Torino verso la ripublicizzazione dei servizi idrici.

Qualche ora dopo il successo plebiscitario nel referendum della primavera 2011 contro la privatizzazione dell’acqua, il Comitato Acqua Pubblica Torino disse che avrebbe vigilato affinché il successo, una volta sbollita l’euforia di quell’importantissimo traguardo, non diventasse lettera morta. Lunedì 4 marzo a Torino la delibera di iniziativa popolare fortemente sostenuta dal Comitato è stata approvata in Consiglio Comunale, con l’aggiunta di due emendamenti.

Grazie a questa delibera, la SMAT Spa che gestisce l’acquedotto torinese (ma non solo) potrebbe diventare una società speciale consortile.

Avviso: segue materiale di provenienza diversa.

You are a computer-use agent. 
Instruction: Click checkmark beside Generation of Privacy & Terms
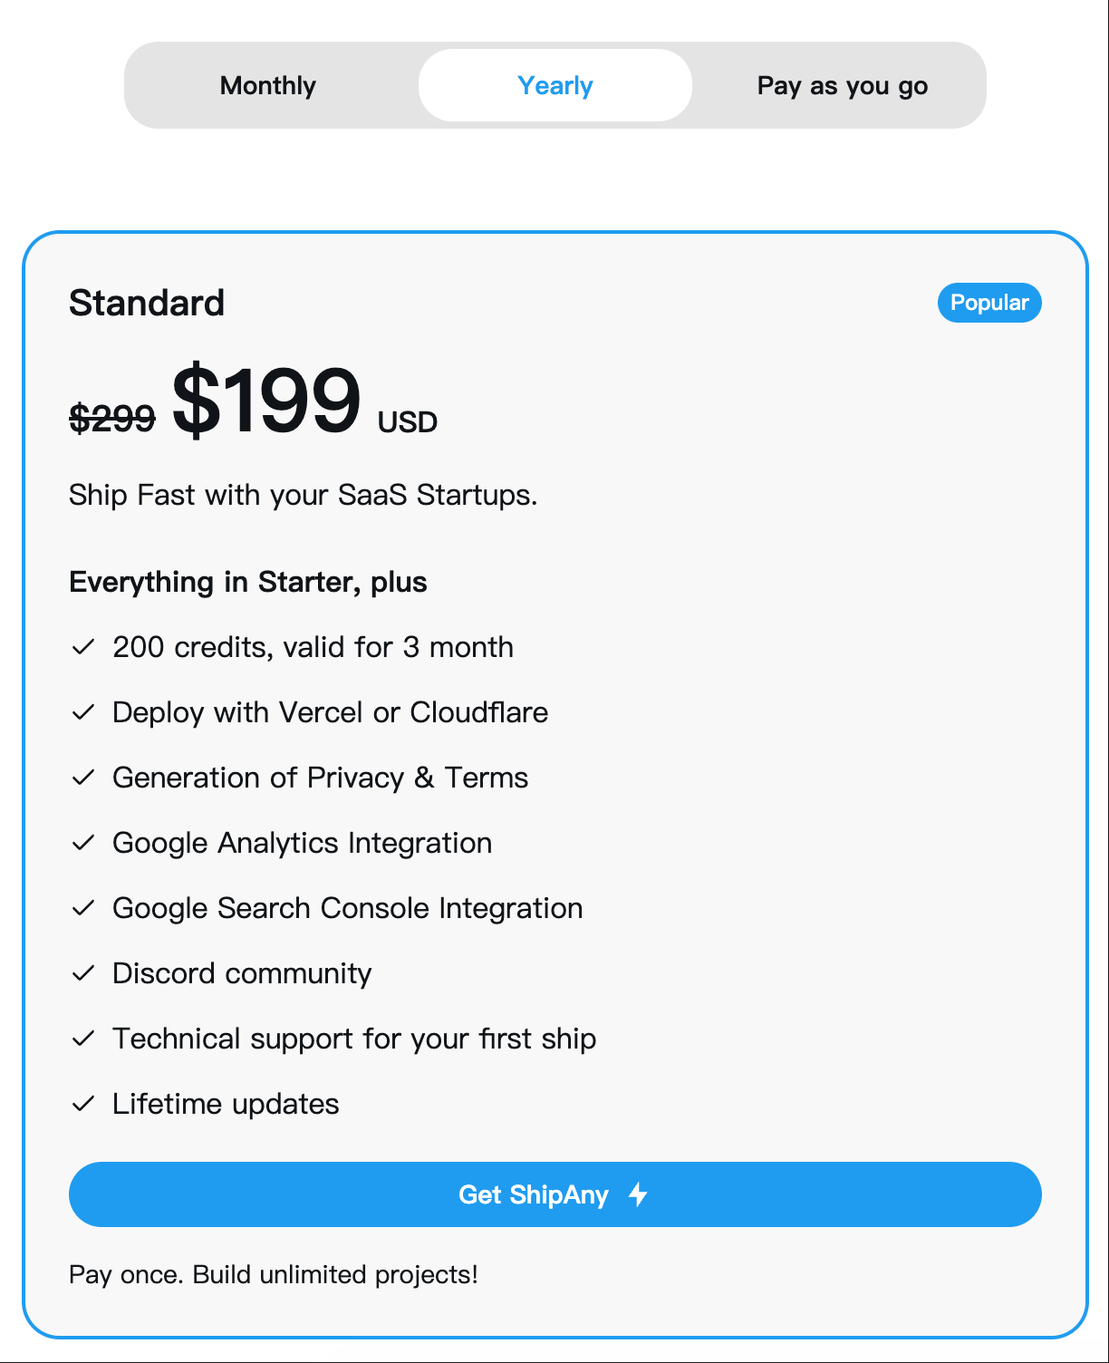(x=83, y=778)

Entro 30 giorni dall’approvazione del documento dovrà avvenire una verifica dei costi benefici sui piani fiscale, patrimoniale, giuridico ed economico, secondo quanto introdotto da un emendamento firmato dal capogruppo del PD, Stefano Lo Russo e previa la verifica di sostenibilità del piano d’ambito dell’Ato e dei piani di investimento adottati dall’azienda, come indicato da un emendamento primo firmatario Maurizio Marrone (Fratelli d’Italia).